Rewrite the rows starting at the line with "Where should I click to: Click" and ending at the line with "Where should I click to: Open", requests included and pictures left out. Scale every answer coordinate by 1.8 and round to whole numbers, with halves rounded up.

#### Data excerpts ####

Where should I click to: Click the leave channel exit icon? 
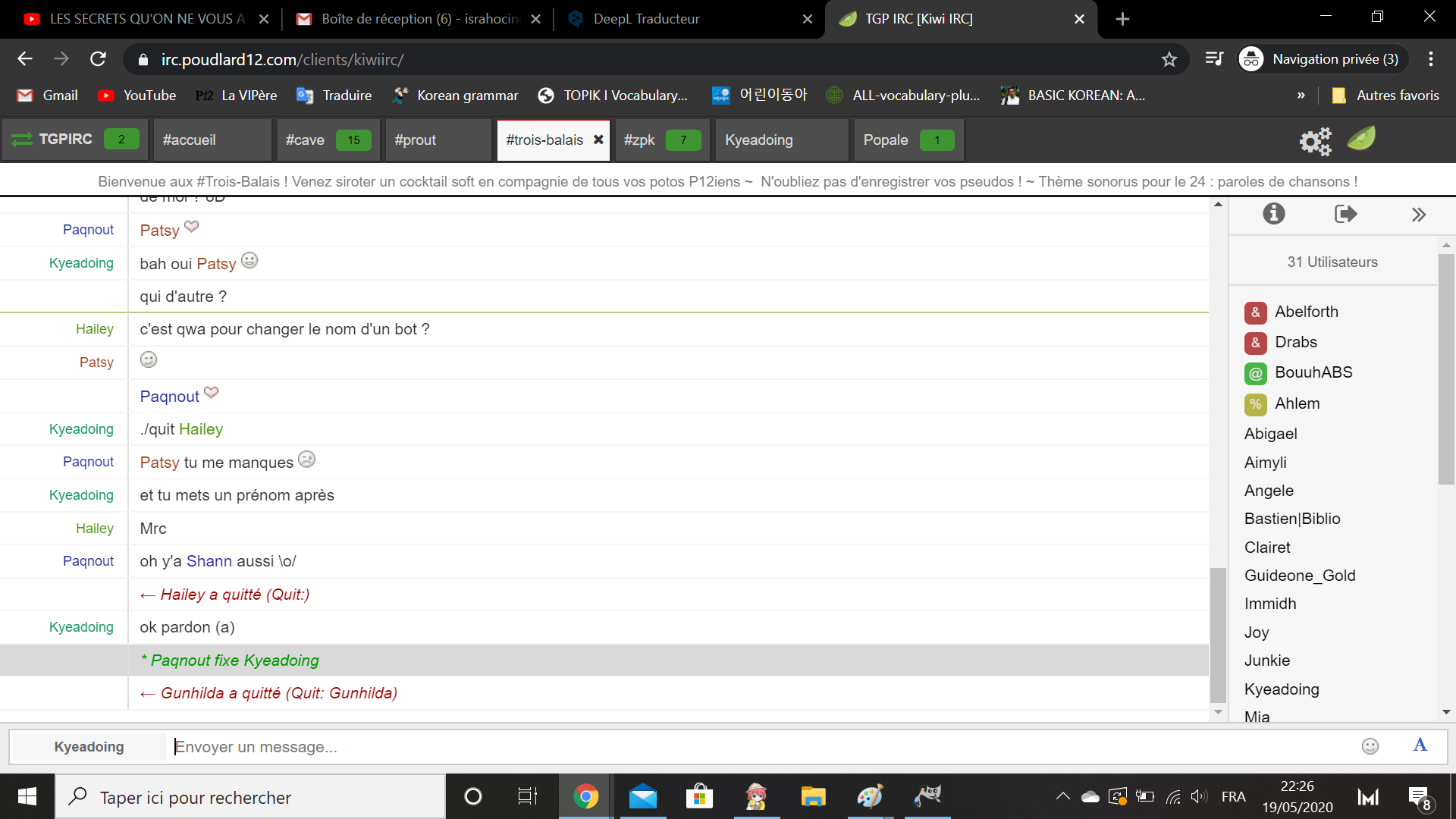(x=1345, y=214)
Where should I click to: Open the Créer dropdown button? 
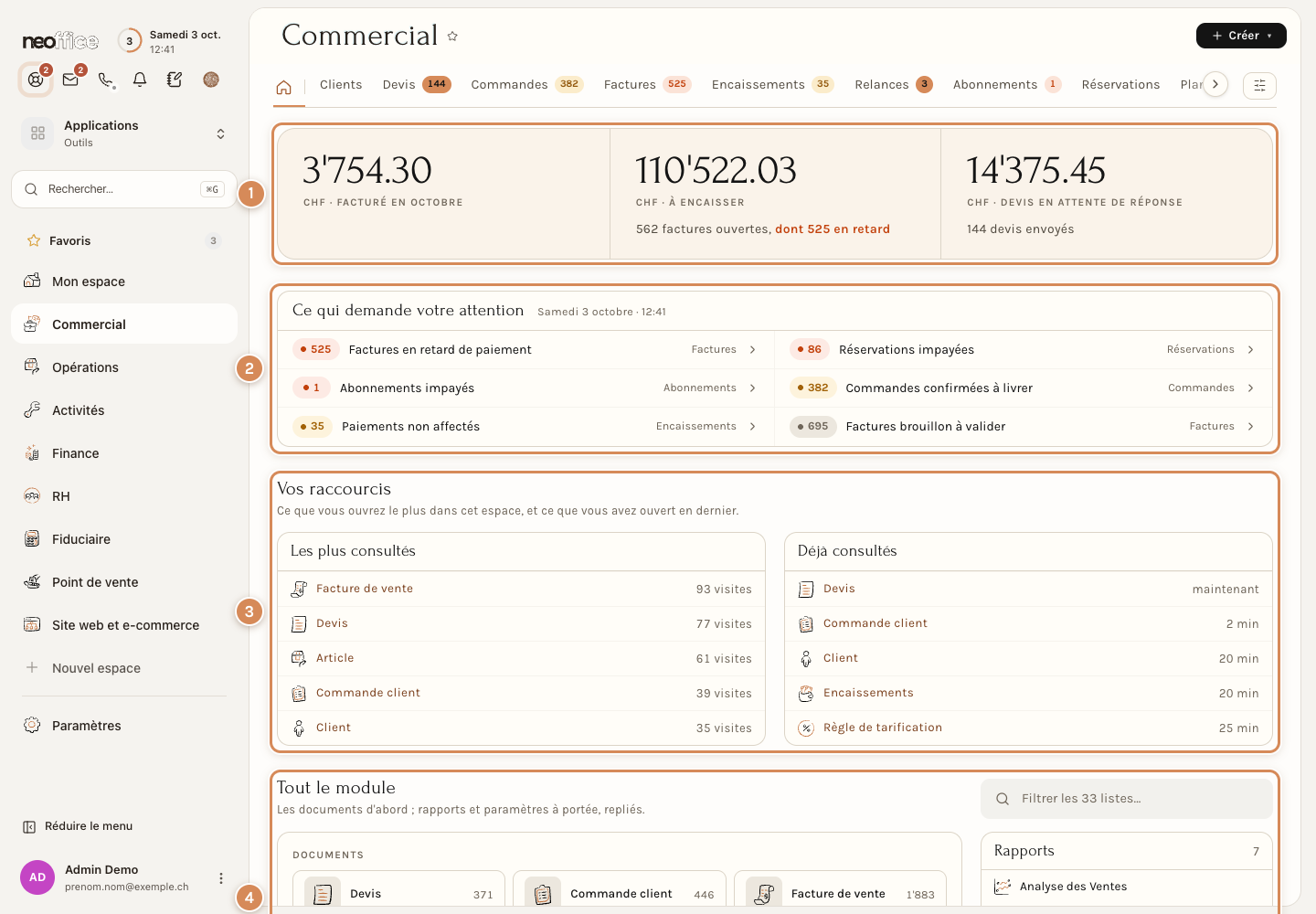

####
#### Data excerpts ####

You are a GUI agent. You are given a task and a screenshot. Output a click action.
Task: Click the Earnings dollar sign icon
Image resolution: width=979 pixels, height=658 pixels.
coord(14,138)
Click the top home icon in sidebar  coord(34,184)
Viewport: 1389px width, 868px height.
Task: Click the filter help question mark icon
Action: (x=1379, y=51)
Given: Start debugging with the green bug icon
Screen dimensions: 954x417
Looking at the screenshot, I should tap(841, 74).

####

== Full output ==
Where should I click to: Click the leave channel exit icon? 
(x=2421, y=385)
Where should I click to: Open the Créer dropdown button? 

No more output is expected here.